- Aim of the task: Repeat exactly the lines that run from the one containing "Identify the click" to the end of the data, and leave out all others.

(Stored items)

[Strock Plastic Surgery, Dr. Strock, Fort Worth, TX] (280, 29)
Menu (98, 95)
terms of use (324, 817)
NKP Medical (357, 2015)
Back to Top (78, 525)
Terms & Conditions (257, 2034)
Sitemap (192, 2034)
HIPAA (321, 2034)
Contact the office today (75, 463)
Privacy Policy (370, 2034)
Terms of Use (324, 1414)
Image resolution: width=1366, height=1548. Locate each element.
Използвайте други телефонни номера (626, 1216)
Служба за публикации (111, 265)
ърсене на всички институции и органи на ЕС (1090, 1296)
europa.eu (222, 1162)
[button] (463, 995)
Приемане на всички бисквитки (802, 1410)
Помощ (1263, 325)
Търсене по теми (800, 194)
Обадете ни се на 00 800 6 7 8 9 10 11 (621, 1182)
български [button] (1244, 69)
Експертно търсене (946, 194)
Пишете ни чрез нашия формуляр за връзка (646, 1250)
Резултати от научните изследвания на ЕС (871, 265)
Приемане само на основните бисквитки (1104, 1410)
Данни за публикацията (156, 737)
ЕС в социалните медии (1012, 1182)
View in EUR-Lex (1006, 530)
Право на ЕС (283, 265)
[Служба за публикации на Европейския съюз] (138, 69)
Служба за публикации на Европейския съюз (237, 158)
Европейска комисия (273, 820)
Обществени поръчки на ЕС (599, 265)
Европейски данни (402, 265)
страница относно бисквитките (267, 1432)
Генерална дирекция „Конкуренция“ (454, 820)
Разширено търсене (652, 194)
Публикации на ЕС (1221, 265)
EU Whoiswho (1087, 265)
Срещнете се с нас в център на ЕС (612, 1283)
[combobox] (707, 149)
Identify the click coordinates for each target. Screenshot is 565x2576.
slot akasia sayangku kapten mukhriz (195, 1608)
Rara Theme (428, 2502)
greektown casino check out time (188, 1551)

- Solved exercise:
Identify the click coordinates for each target. Screenshot is 565x2576.
slot akasia sayangku kapten mukhriz (195, 1608)
Rara Theme (428, 2502)
greektown casino check out time (188, 1551)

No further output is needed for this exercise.